_Task prompt_
Give every line of the data again, exactly.
══ Input for this task ══
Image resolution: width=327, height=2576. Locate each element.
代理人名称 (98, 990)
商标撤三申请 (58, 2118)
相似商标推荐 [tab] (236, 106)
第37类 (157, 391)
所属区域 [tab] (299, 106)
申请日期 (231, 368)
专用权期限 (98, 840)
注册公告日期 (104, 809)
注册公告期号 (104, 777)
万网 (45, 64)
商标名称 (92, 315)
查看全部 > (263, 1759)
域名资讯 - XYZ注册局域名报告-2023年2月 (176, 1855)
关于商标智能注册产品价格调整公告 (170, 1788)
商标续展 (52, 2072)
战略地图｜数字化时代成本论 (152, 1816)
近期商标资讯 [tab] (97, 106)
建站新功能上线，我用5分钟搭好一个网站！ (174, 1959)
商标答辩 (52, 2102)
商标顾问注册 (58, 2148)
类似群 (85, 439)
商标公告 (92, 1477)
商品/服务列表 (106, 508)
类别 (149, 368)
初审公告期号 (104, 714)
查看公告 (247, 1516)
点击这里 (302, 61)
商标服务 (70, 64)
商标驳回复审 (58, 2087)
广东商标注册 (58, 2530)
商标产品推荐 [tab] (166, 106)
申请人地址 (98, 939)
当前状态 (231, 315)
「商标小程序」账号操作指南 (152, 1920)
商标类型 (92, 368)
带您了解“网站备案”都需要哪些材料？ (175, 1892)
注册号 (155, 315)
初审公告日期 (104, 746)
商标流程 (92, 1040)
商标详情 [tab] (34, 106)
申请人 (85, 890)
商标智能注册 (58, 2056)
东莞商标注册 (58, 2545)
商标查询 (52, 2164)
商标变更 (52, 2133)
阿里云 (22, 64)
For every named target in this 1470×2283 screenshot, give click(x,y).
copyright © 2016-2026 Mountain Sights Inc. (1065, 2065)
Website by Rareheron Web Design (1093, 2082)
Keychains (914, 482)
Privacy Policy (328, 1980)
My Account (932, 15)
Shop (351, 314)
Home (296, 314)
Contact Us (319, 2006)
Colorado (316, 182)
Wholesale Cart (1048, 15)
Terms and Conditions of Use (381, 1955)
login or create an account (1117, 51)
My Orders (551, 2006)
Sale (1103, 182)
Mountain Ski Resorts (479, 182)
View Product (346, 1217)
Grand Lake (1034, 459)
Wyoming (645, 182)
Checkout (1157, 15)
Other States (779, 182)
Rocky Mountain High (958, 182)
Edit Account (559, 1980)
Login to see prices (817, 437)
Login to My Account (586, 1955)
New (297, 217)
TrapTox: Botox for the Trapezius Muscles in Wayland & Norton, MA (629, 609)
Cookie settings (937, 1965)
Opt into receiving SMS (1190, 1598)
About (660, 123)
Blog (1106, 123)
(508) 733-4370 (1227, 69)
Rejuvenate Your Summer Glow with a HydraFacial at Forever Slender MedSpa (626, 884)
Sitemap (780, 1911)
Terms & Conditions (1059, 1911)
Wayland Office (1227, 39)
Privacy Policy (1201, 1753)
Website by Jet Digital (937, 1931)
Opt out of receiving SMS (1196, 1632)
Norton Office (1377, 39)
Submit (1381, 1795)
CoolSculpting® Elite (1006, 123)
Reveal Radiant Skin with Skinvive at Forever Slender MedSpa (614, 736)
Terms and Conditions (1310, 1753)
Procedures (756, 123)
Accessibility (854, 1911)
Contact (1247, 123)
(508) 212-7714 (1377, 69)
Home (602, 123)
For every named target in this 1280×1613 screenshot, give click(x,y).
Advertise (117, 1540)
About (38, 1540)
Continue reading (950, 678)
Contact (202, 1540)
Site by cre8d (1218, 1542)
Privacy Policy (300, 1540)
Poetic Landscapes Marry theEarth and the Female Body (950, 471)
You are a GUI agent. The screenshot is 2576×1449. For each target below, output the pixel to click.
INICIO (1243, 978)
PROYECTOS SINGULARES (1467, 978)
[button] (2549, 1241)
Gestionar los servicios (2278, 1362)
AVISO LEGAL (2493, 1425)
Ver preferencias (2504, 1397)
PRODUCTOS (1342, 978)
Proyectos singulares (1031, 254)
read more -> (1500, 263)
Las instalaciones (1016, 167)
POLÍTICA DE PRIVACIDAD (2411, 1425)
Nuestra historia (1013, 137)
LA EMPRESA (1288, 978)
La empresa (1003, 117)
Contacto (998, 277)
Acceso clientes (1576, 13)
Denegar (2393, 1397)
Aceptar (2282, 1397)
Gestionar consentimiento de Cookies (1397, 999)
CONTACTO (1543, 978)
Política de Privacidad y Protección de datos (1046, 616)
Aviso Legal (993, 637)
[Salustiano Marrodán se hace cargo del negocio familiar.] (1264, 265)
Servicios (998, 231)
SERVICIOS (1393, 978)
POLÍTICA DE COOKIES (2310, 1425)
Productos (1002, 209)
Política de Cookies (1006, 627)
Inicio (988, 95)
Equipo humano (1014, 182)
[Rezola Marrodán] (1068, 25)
═══
_Output for this task_
Image resolution: width=327, height=2576. Locate each element.
代理人名称 (98, 990)
商标撤三申请 (58, 2118)
相似商标推荐 [tab] (236, 106)
第37类 (157, 391)
所属区域 [tab] (299, 106)
申请日期 (231, 368)
专用权期限 (98, 840)
注册公告日期 (104, 809)
注册公告期号 (104, 777)
万网 (45, 64)
商标名称 (92, 315)
查看全部 > (263, 1759)
域名资讯 - XYZ注册局域名报告-2023年2月 (176, 1855)
关于商标智能注册产品价格调整公告 (170, 1788)
商标续展 (52, 2072)
战略地图｜数字化时代成本论 (152, 1816)
近期商标资讯 [tab] (97, 106)
建站新功能上线，我用5分钟搭好一个网站！ (174, 1959)
商标答辩 (52, 2102)
商标顾问注册 (58, 2148)
类似群 (85, 439)
商标公告 (92, 1477)
商品/服务列表 (106, 508)
类别 (149, 368)
初审公告期号 (104, 714)
查看公告 (247, 1516)
点击这里 (302, 61)
商标服务 (70, 64)
商标驳回复审 (58, 2087)
广东商标注册 (58, 2530)
商标产品推荐 [tab] (166, 106)
申请人地址 (98, 939)
当前状态 (231, 315)
「商标小程序」账号操作指南 (152, 1920)
商标类型 (92, 368)
带您了解“网站备案”都需要哪些材料？ (175, 1892)
注册号 (155, 315)
初审公告日期 (104, 746)
商标流程 (92, 1040)
商标详情 [tab] (34, 106)
申请人 (85, 890)
商标智能注册 (58, 2056)
东莞商标注册 (58, 2545)
商标查询 (52, 2164)
商标变更 (52, 2133)
阿里云 (22, 64)
For every named target in this 1470×2283 screenshot, give click(x,y).
copyright © 2016-2026 Mountain Sights Inc. (1065, 2065)
Website by Rareheron Web Design (1093, 2082)
Keychains (914, 482)
Privacy Policy (328, 1980)
My Account (932, 15)
Shop (351, 314)
Home (296, 314)
Contact Us (319, 2006)
Colorado (316, 182)
Wholesale Cart (1048, 15)
Terms and Conditions of Use (381, 1955)
login or create an account (1117, 51)
My Orders (551, 2006)
Sale (1103, 182)
Mountain Ski Resorts (479, 182)
View Product (346, 1217)
Grand Lake (1034, 459)
Wyoming (645, 182)
Checkout (1157, 15)
Other States (779, 182)
Rocky Mountain High (958, 182)
Edit Account (559, 1980)
Login to see prices (817, 437)
Login to My Account (586, 1955)
New (297, 217)
TrapTox: Botox for the Trapezius Muscles in Wayland & Norton, MA (629, 609)
Cookie settings (937, 1965)
Opt into receiving SMS (1190, 1598)
About (660, 123)
Blog (1106, 123)
(508) 733-4370 (1227, 69)
Rejuvenate Your Summer Glow with a HydraFacial at Forever Slender MedSpa (626, 884)
Sitemap (780, 1911)
Terms & Conditions (1059, 1911)
Wayland Office (1227, 39)
Privacy Policy (1201, 1753)
Website by Jet Digital (937, 1931)
Opt out of receiving SMS (1196, 1632)
Norton Office (1377, 39)
Submit (1381, 1795)
CoolSculpting® Elite (1006, 123)
Reveal Radiant Skin with Skinvive at Forever Slender MedSpa (614, 736)
Terms and Conditions (1310, 1753)
Procedures (756, 123)
Accessibility (854, 1911)
Contact (1247, 123)
(508) 212-7714 (1377, 69)
Home (602, 123)
For every named target in this 1280×1613 screenshot, give click(x,y).
Advertise (117, 1540)
About (38, 1540)
Continue reading (950, 678)
Contact (202, 1540)
Site by cre8d (1218, 1542)
Privacy Policy (300, 1540)
Poetic Landscapes Marry theEarth and the Female Body (950, 471)
You are a GUI agent. The screenshot is 2576×1449. For each target below, output the pixel to click.
INICIO (1243, 978)
PROYECTOS SINGULARES (1467, 978)
[button] (2549, 1241)
Gestionar los servicios (2278, 1362)
AVISO LEGAL (2493, 1425)
Ver preferencias (2504, 1397)
PRODUCTOS (1342, 978)
Proyectos singulares (1031, 254)
read more -> (1500, 263)
Las instalaciones (1016, 167)
POLÍTICA DE PRIVACIDAD (2411, 1425)
Nuestra historia (1013, 137)
LA EMPRESA (1288, 978)
La empresa (1003, 117)
Contacto (998, 277)
Acceso clientes (1576, 13)
Denegar (2393, 1397)
Aceptar (2282, 1397)
Gestionar consentimiento de Cookies (1397, 999)
CONTACTO (1543, 978)
Política de Privacidad y Protección de datos (1046, 616)
Aviso Legal (993, 637)
[Salustiano Marrodán se hace cargo del negocio familiar.] (1264, 265)
Servicios (998, 231)
SERVICIOS (1393, 978)
POLÍTICA DE COOKIES (2310, 1425)
Productos (1002, 209)
Política de Cookies (1006, 627)
Inicio (988, 95)
Equipo humano (1014, 182)
[Rezola Marrodán] (1068, 25)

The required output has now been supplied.